IL PROGETTO 2017

FESTIVAL DELLA SCIENZA MEDICA
Fra Innovazione e tradizione

Bologna, 20-23 Aprile 2017

Innovazione e tradizione nella scienza biomedica
Una tensione essenziale

 

La medicina è un “insieme di scienze applicate in evoluzione”, secondo una famosa definizione dello storico ed epistemologo delle scienze biomediche Georges Canguilhem, condivisa da Mirko Grmek e dai più qualificati filosofi della medicina del XX° secolo. L’idea implica che la trasformazione della medicina in qualcosa che ha a che fare con la scienza ha avuto luogo solo a partire dalla seconda metà dell’Ottocento. Prima la medicina era una pratica e poco più. La definizione, per altro, supera i luoghi comuni sulla sua natura: se cioè si tratti di un’arte, come i clinici hanno frequentemente pensato richiamandosi all’importanza dell’esperienza e della creatività diagnostica del singolo medico, o di una scienza, come invece hanno rivendicato i fisiopatologi, richiamandosi all’uso indispensabile delle scienze di base e della ricerca sperimentale per scoprire le cause delle malattie.

La storia della medicina, negli ultimi centocinquant’anni circa, è stata caratterizzata da una tensione collaborativa tra innovazione e tradizione, che per decenni ha avuto luogo seguendo, quasi naturalmente, il tempo delle generazioni, e che ha assunto recentemente invece, nei nostri tempi, connotati fortemente intra-generazionali. Accade che l’innovazione, sulla spinta degli incessanti avanzamenti delle scienze di base e delle ricadute applicative che questi trovano in campo clinico, abbia luogo in tempi sempre più rapidi, così trasformando quella essenziale tensione da collaborativa in confronto, quasi oppositivo. Al punto da permettere il diffondersi di un’idea, che permea anche all’interno del mondo medico, per cui la medicina sarebbe diventata troppo scientifica o tecnologica; ovvero che avrebbe perso di vista il malato come persona. In una parola, che avrebbe perso di umanità.

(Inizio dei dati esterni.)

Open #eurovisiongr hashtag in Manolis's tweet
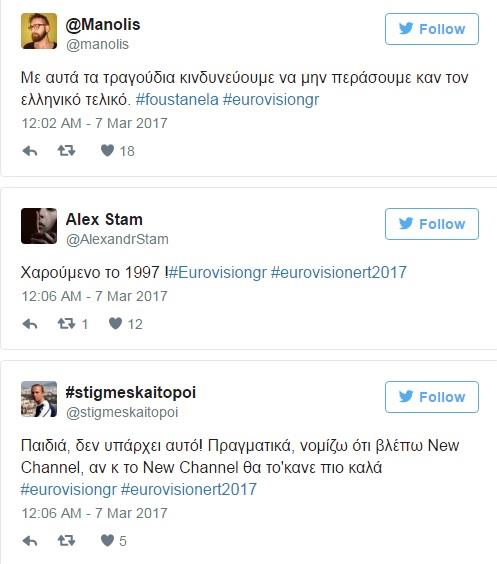 [x=271, y=100]
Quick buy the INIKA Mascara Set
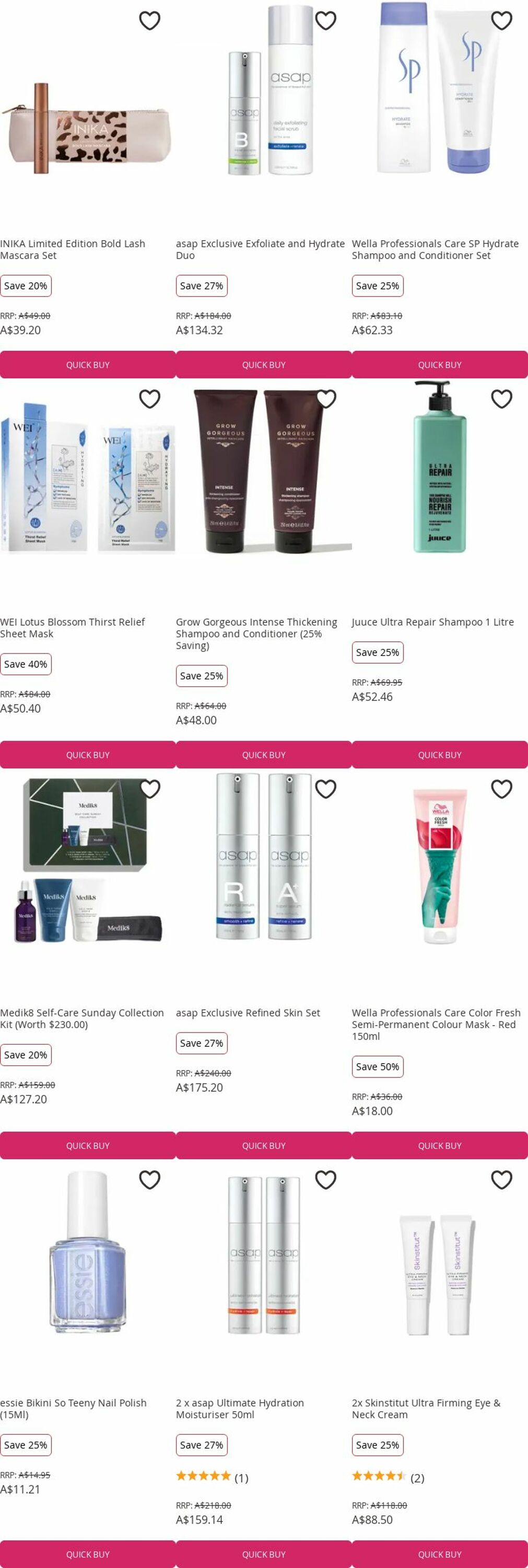 click(x=88, y=365)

Non è così. In realtà, la percezione negativa della tensione tra innovazione e tradizione è fuorviante. Quello che sta accadendo oggi nella medicina, grazie ai progressi scientifici e tecnologici, è una valorizzazione e comprensione di quanto di meglio era stato conquistato dalla medicina prima della sua trasformazione scientifica. Una valorizzazione e migliore comprensione della tradizione.

Al ricomporsi di questa tensione essenziale tra innovazione e tradizione è dedicata la terza edizione del Festival della Scienza Medica di Bologna. Come da acquisita tradizione, numerosi saranno i contributi utili a illustrare come gli avanzamenti scientifici e tecnologici risultino rilevanti anche al fine di recuperare il valore delle dimensioni psicologiche del rapporto medico-paziente, della personalizzazione delle cure, di un paternalismo non autoritario, del ruolo educativo della cultura-medico sanitaria, etc. Non mancherà lo scavo archeologico nelle pratiche del passato, tra le più o meno antiche scoperte e spiegazioni che riguardano la malattia e la medicina. Saranno ripercorsi i tragitti che hanno imposto al pensiero biomedico di riorganizzare intellettualmente le strategie di intervento in aiuto dei pazienti, per arrivare alle scoperte e innovazioni del presente.

Si tratta di un tema, questo della terza edizione del Festival della Scienza Medica, socialmente e culturalmente sentito e molto discusso. Da una parte, infatti, la pressione che proviene dalla ricerca di base e dalla domanda di salute, genera specifiche dinamiche di mercato, per cambiare costantemente e in senso migliorativo le tecnologie diagnostiche o le terapie mediche. Dall’altra, si assiste alla rivendicazione, quasi un tentativo di difendersi proteggendoli, di alcuni valori tradizionali, tipicamente sul piano del rapporto medico-paziente, valori che si pensano minacciati dalla dimensione disumanizzante dell’innovazione tecnologica.

Vorremmo dimostrare, con la terza edizione del Festival della Scienza Medica, che non c’è contraddizione tra innovazione e tradizione, quando il problema è discusso in una prospettiva culturalmente coerente. La prospettiva che Bologna Medicina offre al dibattito pubblico.